▶ _Task goal_
The word "will" may appear in lines of the data; say how many such lines there are, with nothing beyond the number.

Collected data

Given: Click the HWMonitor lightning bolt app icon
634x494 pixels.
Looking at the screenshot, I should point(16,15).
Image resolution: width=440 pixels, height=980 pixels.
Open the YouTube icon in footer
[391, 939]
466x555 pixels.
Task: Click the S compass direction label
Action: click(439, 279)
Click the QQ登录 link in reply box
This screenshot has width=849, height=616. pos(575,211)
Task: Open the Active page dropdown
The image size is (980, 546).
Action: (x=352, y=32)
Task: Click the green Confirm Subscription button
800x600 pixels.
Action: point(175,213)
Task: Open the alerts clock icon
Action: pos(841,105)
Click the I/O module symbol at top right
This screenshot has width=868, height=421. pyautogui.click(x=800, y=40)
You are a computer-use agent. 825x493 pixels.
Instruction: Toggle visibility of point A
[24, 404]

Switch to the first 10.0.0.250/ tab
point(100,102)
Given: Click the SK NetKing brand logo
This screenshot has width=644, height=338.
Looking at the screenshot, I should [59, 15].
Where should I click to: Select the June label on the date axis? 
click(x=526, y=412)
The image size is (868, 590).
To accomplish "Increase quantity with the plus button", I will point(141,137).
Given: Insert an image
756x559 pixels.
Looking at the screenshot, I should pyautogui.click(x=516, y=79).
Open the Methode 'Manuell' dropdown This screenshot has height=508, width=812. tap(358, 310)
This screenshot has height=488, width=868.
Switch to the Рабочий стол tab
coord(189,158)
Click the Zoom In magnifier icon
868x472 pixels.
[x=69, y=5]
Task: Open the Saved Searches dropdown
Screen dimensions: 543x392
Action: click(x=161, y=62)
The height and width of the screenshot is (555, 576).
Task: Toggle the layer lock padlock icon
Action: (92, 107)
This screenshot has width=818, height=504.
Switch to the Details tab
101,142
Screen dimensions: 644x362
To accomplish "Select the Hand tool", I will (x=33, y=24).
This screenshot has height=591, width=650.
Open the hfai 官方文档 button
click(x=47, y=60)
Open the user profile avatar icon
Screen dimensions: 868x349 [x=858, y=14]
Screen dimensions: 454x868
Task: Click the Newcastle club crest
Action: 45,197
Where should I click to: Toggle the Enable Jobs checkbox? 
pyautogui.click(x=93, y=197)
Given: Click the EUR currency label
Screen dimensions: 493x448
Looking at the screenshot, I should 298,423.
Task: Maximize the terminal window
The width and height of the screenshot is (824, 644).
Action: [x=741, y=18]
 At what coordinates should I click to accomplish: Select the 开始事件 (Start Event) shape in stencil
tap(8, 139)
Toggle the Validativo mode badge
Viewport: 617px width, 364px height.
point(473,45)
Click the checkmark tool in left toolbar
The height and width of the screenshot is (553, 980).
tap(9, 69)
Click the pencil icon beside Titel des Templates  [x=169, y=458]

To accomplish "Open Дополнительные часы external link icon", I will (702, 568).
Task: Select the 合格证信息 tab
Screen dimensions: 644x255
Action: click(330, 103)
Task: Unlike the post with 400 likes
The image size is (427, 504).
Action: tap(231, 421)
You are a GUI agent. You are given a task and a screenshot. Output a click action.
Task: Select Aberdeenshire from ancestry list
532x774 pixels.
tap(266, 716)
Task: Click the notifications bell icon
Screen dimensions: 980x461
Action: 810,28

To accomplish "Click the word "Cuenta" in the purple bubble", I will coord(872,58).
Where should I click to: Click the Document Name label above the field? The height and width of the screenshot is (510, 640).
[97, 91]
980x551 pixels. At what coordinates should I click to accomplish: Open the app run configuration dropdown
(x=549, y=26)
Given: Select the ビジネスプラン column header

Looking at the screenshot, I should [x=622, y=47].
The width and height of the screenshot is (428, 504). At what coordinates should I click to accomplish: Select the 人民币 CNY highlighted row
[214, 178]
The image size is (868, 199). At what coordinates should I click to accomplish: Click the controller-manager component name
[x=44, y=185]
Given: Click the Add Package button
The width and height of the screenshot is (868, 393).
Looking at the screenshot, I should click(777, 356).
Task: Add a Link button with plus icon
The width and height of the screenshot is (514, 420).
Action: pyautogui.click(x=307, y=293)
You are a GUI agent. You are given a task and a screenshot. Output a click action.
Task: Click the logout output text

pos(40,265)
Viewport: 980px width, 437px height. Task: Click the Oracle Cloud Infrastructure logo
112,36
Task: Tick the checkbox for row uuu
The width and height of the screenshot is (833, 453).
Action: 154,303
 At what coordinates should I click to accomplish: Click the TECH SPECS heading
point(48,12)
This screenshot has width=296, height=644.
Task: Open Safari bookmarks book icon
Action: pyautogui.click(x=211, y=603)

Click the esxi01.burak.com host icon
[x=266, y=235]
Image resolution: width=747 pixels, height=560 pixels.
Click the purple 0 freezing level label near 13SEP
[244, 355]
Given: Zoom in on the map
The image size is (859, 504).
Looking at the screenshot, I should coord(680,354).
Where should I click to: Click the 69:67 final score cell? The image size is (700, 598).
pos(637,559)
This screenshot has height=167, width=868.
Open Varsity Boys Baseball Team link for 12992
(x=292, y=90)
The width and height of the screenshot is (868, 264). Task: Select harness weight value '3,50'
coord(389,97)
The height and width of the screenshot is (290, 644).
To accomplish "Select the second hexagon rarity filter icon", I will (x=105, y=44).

▶ _Answer box_
5